The European Council also reiterated that the EU Withdrawal Agreement was not up for further negotiation, and the extension cannot be used to start negotiations on the future relationship between the European Union and United Kingdom.

They said, however, “if the position of the United Kingdom were to evolve, the European Council is prepared to reconsider the Political Declaration on the future relationship,” which would pave the way for the country to be more aligned to the European Union than the current deal sets out, such as a customs union or Norway-style relationship.

And to ensure that Britain does not become an even more awkward customer while trying to cut its membership, the European Council has said the United Kingdom “shall refrain from any measure which could jeopardise the attainment of the European Union’s objectives, in particular when participating in the decision-making processes of the Union.”

The European Council will review progress at its meeting in June 2019.

The time extension does not guarantee that the United Kingdom will sign up to the Withdrawal Agreement. All of the options that have previously been outlined—leave with no deal, hold a second referendum, call a general election, call for a vote of no confidence in May and her government, ask for another time extension, revoke Article 50, and attempt a renegotiation of the EU’s deal—are still very much on the table.

Business sentiment, however, is generally relieved that the country is not crashing out of the Single Market on 12 April without a deal (or a plan).

Business network the British Chambers of Commerce (BCC) said that “businesses will be relieved, but their frustration with this seemingly endless political process is palpable.”

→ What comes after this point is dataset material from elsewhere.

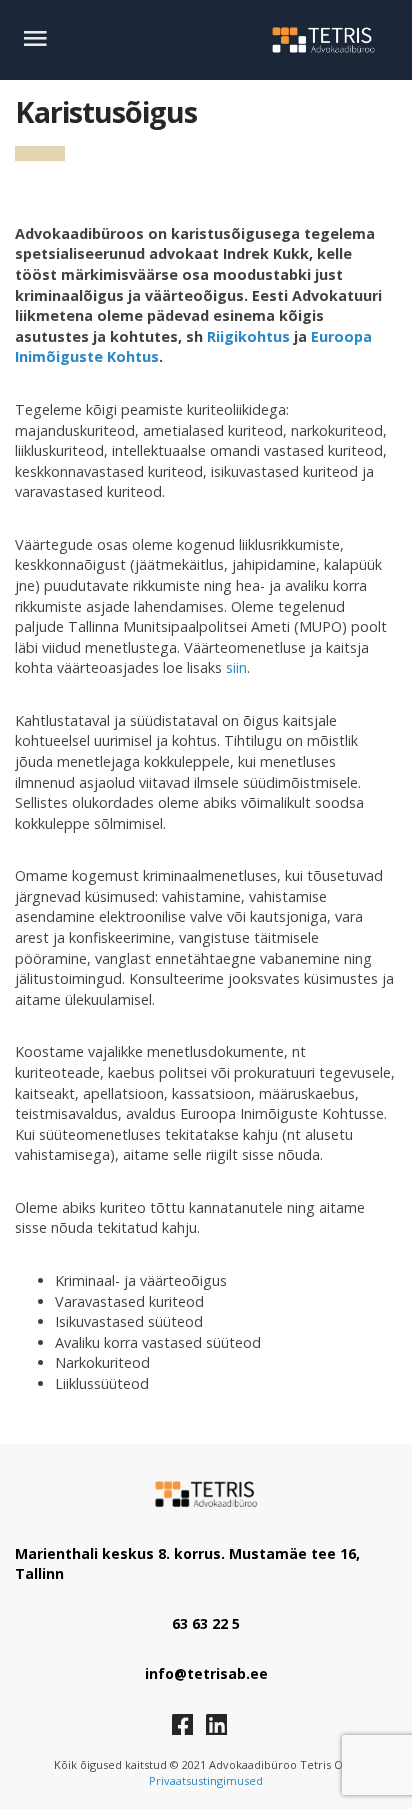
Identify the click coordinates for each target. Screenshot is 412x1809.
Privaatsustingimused (206, 1780)
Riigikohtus (248, 336)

Carolyn Fairbairn, director-general of the Confederation of British Industry (CBI), the country’s biggest corporate lobbying group, said in a statement: “This new extension means that an imminent economic crisis has been averted, but it needs to mark a fresh start. More of the same will just mean more chaos this autumn. All political leaders must use the time well.  Sincere cross-party collaboration must happen now to end this crisis.”

In a personal view, CBI President John Allan, chairman of supermarket chain Tesco and house builder Barrett, said that a second referendum should be called “if the politicians can’t get their act together.”